REQUIRED ACTIONS.
1. From the court report, copy the passage starting with "A Far North" and going on through "in drug dealing.".
2. Answer these questions from the court report:
(a) How old is Richard Davies?
(b) In which city is the Odyssey House rehabilitation clinic?
(c) What sentence did the judge give Davies?

READING TEXT.
○ ○ ○ ○ ○
A Far North man who dealt drugs from the panelbeating business he worked at has avoided jail after making good progress at a rehabilitation clinic.
Richard Davies, 33, of Kaitaia, appeared in the Whangarei District Court for sentencing last week on five charges of offering to supply methamphetamine, eight of selling P, three of offering to sell cannabis, and charges of offering to supply cannabis, possessing material, possessing equipment and possessing precursors.
He was arrested during a police investigation into a spate of burglaries in Kaitaia in August 2012 where offenders were selling stolen items in exchange for cannabis.
Davies was not linked to the burglaries but a record of texts and calls from his cellphone revealed he was involved in drug dealing.
Just over 5g of P was recovered.
Another man, Judd Roy, 20, who purchased drugs from Davies, also dodged jail when he appeared for sentencing in December on 21 counts of selling methamphetamine, 11 of offering to supply methamphetamine, and single counts of offering to supply LSD, offering to supply ecstasy, supplying cannabis and cultivating cannabis.
He was sentenced to 12 months' home detention after the court was told Roy fell into the "drug culture" and a prison term would derail his progress towards rehabilitation.
Davies' lawyer, Arthur Fairley, who also represented Roy, made a similar plea in court last week.
Davies had been in custody for six months, on electronic bail for a similar period of time and at Odyssey House, a rehabilitation clinic in Auckland, since October last year, Mr Fairley said.
Judge John McDonald said precursor substances and materials used to make methamphetamine were taken from Davies' Kaingaroa home during a warrant in November 2012. Davies said he didn't manufacture P but was able to source the drug in Kaitaia. Judge McDonald said P was an evil and highly addictive drug that changes people's personalities.
An Odyssey House representative said in court Davies was involved in transporting patients to and from the clinic.
The judge said sending people like Davies to prison didn't help because once they came out they went back to drugs.
He said Davies wasn't a hardened criminal.
He sentenced him to 12 months' home detention.
○ ○ ○ ○ ○
MATERIAL PROVIDED.
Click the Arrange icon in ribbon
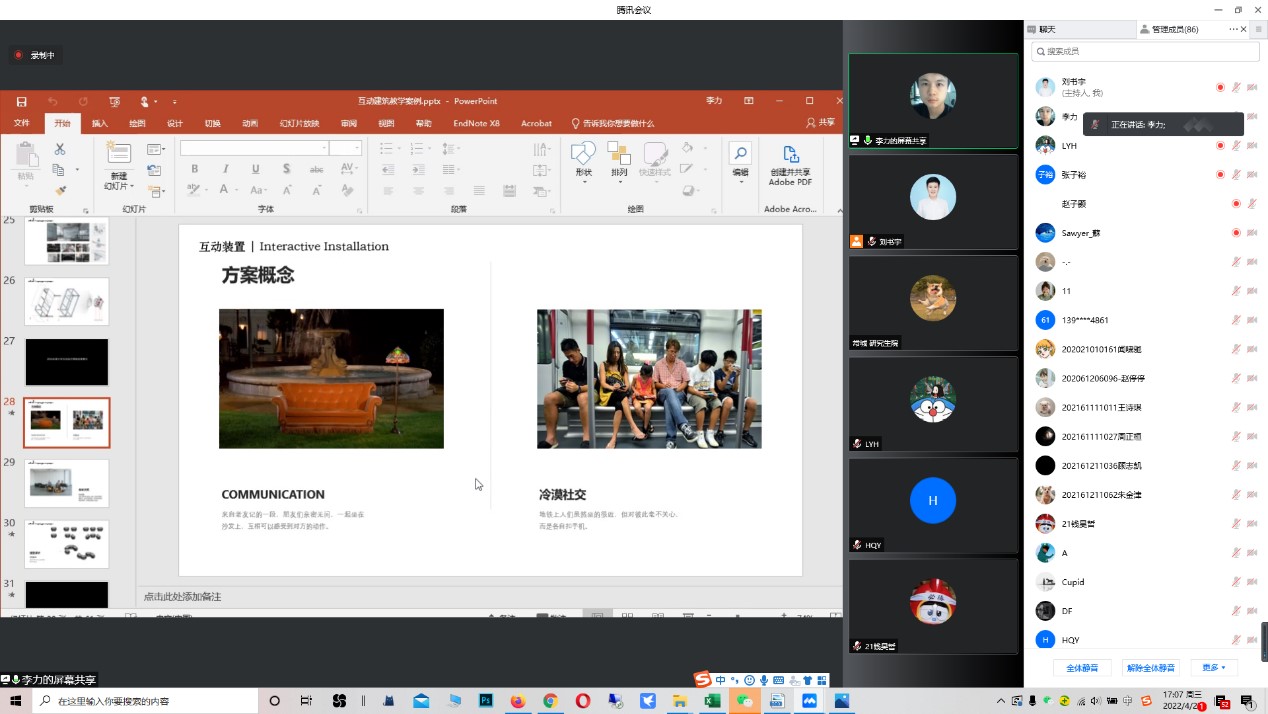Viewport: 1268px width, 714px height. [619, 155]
○ ○ ○ ○ ○
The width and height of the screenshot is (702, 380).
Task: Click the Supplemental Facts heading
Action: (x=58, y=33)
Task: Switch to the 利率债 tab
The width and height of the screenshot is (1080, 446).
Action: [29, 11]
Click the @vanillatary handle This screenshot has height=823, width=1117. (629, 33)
○ ○ ○ ○ ○
SOLUTIONS TO THE PROBLEMS.
1.
A Far North man who dealt drugs from the panelbeating business he worked at has avoided jail after making good progress at a rehabilitation clinic.
Richard Davies, 33, of Kaitaia, appeared in the Whangarei District Court for sentencing last week on five charges of offering to supply methamphetamine, eight of selling P, three of offering to sell cannabis, and charges of offering to supply cannabis, possessing material, possessing equipment and possessing precursors.
He was arrested during a police investigation into a spate of burglaries in Kaitaia in August 2012 where offenders were selling stolen items in exchange for cannabis.
Davies was not linked to the burglaries but a record of texts and calls from his cellphone revealed he was involved in drug dealing.

2.
(a) 33
(b) Auckland
(c) 12 months' home detention